Krámos Balázs, Béni Zoltán, Túrós György István, Éliás Olivér, Potor Attila, Kapus Gábor László, Szabó György
Spectroscopic Research Department, Gedeon Richter Plc., Gyömrői út 19-21, Budapest 1103, Hungary.
Medicinal Chemistry Laboratory II, Gedeon Richter Plc., Gyömrői út 19-21, Budapest 1103, Hungary.
J Chem Inf Model. 2025 Jan 13;65(1):402-416. doi: 10.1021/acs.jcim.4c01431. Epub 2024 Dec 17.
The significant importance of GABA receptors in the treatment of central nervous system (CNS) disorders has been known for a long time. However, only in recent years have experimental protein structures been published that can open the door to understanding protein-ligand interactions and may effectively help the rational drug design for the future. In our previous work (Szabó, G. 2022, 65(11), 7876), where a promising selective α5-GABA negative allosteric modulator (NAM) was developed containing the 3-(4-fluorophenyl)-5-methyl-1,2-oxazole headgroup, we noticed a switch-like effect of a single nitrogen atom for the receptor function in some derivatives having a dihydro-naphthyridinone or dihydro-isoquinolinone moiety. Here, we focused on this chemotype, and a small set of compounds were designed to investigate ligand-receptor interactions experimentally and through computational methods. Elaborated compounds were tested against GABA α1 and α5 subunit-containing receptors, and binding affinities and functional activities were measured. Starting from the published experimental structure of an engineered, homopentameric, basmisanil-binding GABA receptor-like construct consisting of modified α5 subunits and an α1-containing GABA structure, we created a new model of the ligand binding site at the α5/γ2 interface. Using this model, the measured ligand affinities were able to be reproduced well by free energy perturbation (FEP) calculations. In addition, calculations were able to explain the obtained structure-activity relationships, among others, the switch-like effect of the aromatic nitrogen position in the dihydro-naphthyridinone motif for the functional character, and suggest different binding poses for the ligands presenting silent versus negative allosteric effects in this set (SAMs vs. NAMs, respectively). We believe that our results can help design α5 selective GABA negative allosteric modulators and better understand the GABA receptor.

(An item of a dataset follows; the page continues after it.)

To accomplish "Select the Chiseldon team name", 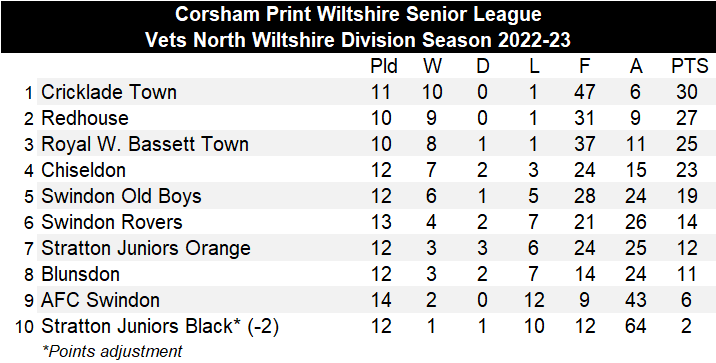I will [83, 170].
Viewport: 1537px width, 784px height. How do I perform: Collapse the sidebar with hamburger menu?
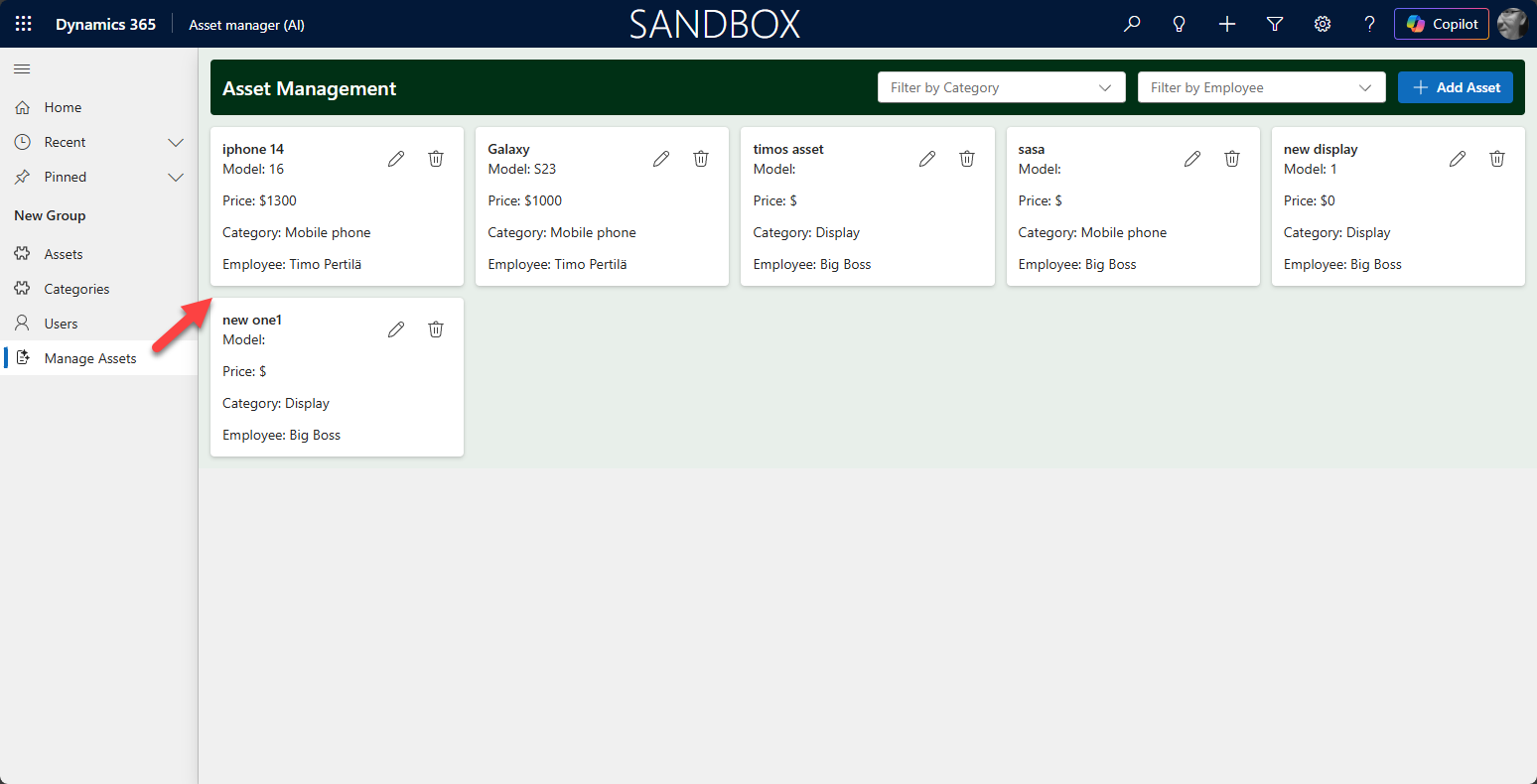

γ-氨基丁酸(GABA)受体在治疗中枢神经系统(CNS)疾病中的重要意义早已为人所知。然而,直到近年来才发表了实验性蛋白质结构,这为理解蛋白质-配体相互作用打开了大门,并可能有效地助力未来的合理药物设计。在我们之前的工作中(Szabó, G. 2022, 65(11), 7876),开发了一种含有3-(4-氟苯基)-5-甲基-1,2-恶唑头基的有前景的选择性α5-GABA负变构调节剂(NAM),我们注意到在一些具有二氢萘啶酮或二氢异喹啉酮部分的衍生物中,单个氮原子对受体功能具有类似开关的效应。在此,我们聚焦于这种化学类型,设计了一小批化合物,通过实验和计算方法研究配体-受体相互作用。对精心设计的化合物针对含GABA α1和α5亚基的受体进行了测试,并测量了结合亲和力和功能活性。从已发表的由修饰的α5亚基和含α1的GABA结构组成的工程化同五聚体、巴米香胺结合的GABA受体样构建体的实验结构出发,我们创建了α5/γ2界面处配体结合位点的新模型。使用该模型,通过自由能微扰(FEP)计算能够很好地重现测得的配体亲和力。此外,计算能够解释所获得的构效关系,尤其是二氢萘啶酮基序中芳香氮位置对功能特性的类似开关效应,并为该组中呈现沉默与负变构效应的配体(分别为SAMs与NAMs)提出不同的结合姿势。我们相信我们的结果有助于设计α5选择性GABA负变构调节剂,并更好地理解GABA受体。